I hear a sharp intake of breath. “Okay, what about the contours? Is it unexpectedly flat, considering the shape of the mountain?”

“Yes. Why?”

“Fill. Landfill. Digging tunnels these days is easy with the right machinery, especially if you have plenty of dough and come from Hong Kong. The problem is where to dump the extracted material. What are the dimensions of the flat area?”

“More than a hundred yards long, about twenty wide.”

He whistles. “Just what I thought. Except that I was expecting them to have dumped the fill over the cliff on the sea side. That’s how I saw it, but I must have got that detail wrong. That’s why I was checking out the cliff with my scope that day on the boat.”

“You saw it?”

“I trained in the States for three months in the eighties. They let me take a remote viewing course. I’ve been trying to use it on the Yips for years. Recently I saw tunnels and landfill-and a lot of other things. But I didn’t know where in the world they were.”

“D’you want to come over here now?”

“No. This isn’t the moment. If we raid now, all we end up with is empty properties that could have been used by anyone. You can bet the Yips have plenty of backup alibis. But they have to visit Vulture Peak soon.”

“Why?”

“Because the clerk and the boat boy have disappeared. They need to know why, and they need to do the investigating themselves. They have no choice. I know they arrived back here in Hong Kong from a trip to Beijing yesterday, so they probably held consultations with their cadres. I have my nerds checking all flight bookings from Hong Kong to Thailand. It’s important that I reach Phuket before they do, so as soon as I see they’ve reserved a flight, I’ll get on an earlier one. Don’t call me again. I’ll send an SMS.” He hangs up.

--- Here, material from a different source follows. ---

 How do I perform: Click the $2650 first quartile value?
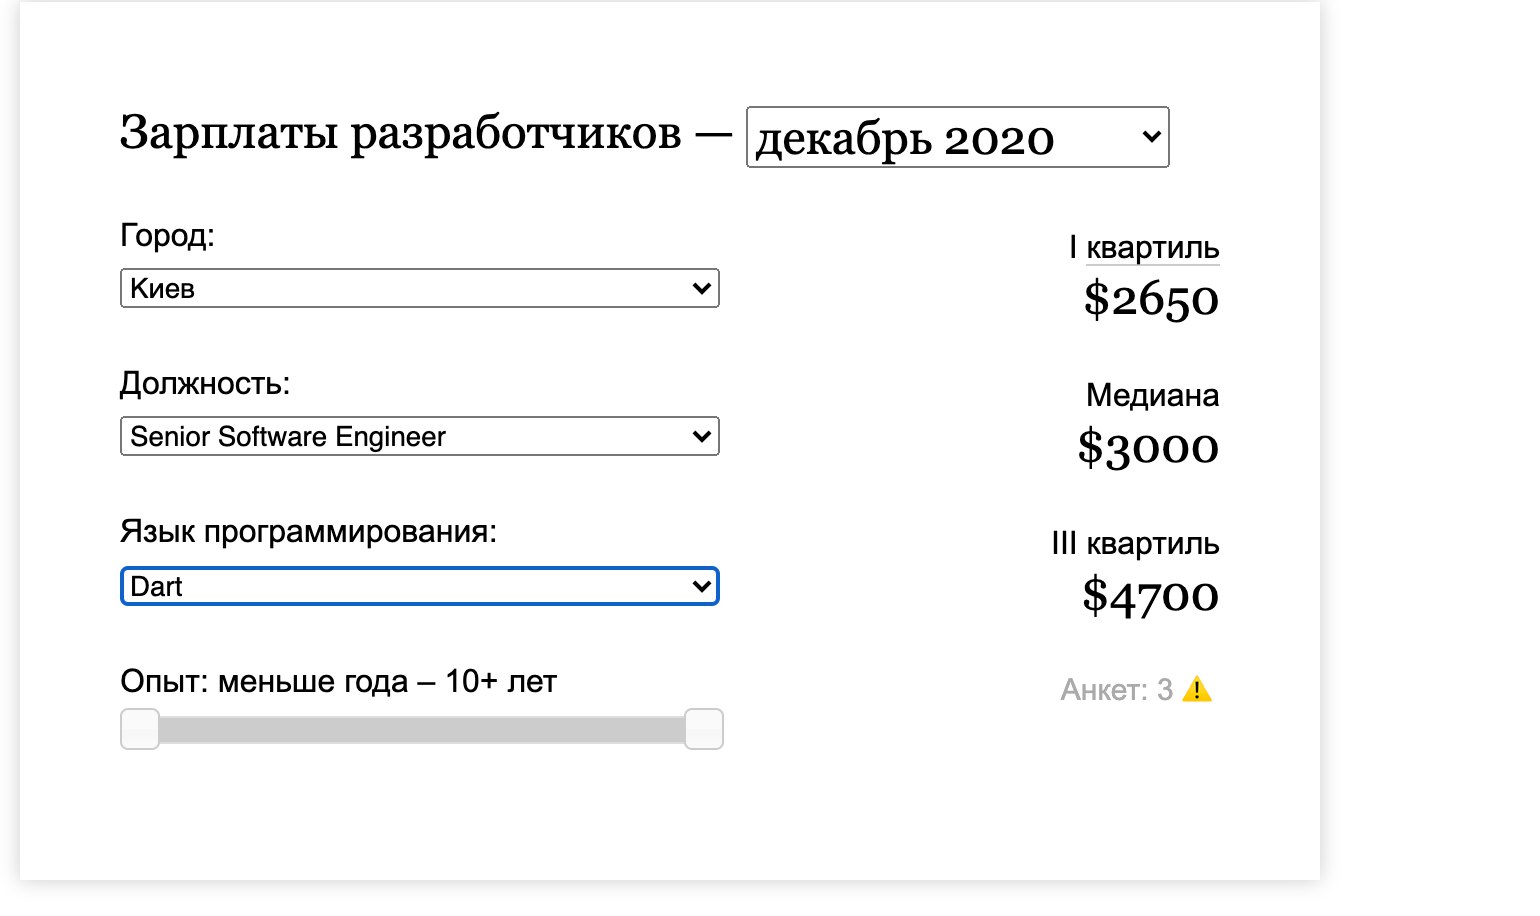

Now I’m all alone on the hill without a taxi. I shrug and call the chopper company to send someone to pick me up. At the airport I go straight to the computers to access Wikipedia. Remote viewing (RV) is the apparent ability to gather information about a distant or unseen target using paranormal means, in particular, extra-sensory perception (ESP) or sensing with mind. Scientific studies have been conducted, and although some earlier, less sophisticated experiments produced positive results, none of the newer experiments concluded with such results when under properly controlled conditions, and therefore, like any other forms of ESP, constitutes pseudoscience. ^ [1][2][3][4] Typically a remote viewer is expected to give information about an object that is hidden from physical view and separated at some distance. ^ [5][6][7] The term was introduced by parapsychologists Russell Targ and Harold Puthoff in 1974. ^ [8] Remote viewing was popularized in the 1990s, following the declassification of documents related to the Stargate Project, a $20 million research program sponsored by the U.S. Federal Government to determine any potential military application of psychic phenomena. Although one Stargate viewer was awarded in 1984 a legion of merit for determining “150 essential elements of information (…) unavailable from any other source,” ^ [9] the program was eventually terminated in 1995, citing a lack of documented evidence that the program had any value to the intelligence community. ^ [10]

Back in Bangkok I take a cab to the station and race up the stairs to Vikorn’s office. He listens to my breathless report without comment, nods, and jerks his chin at the door as a sign for me to leave.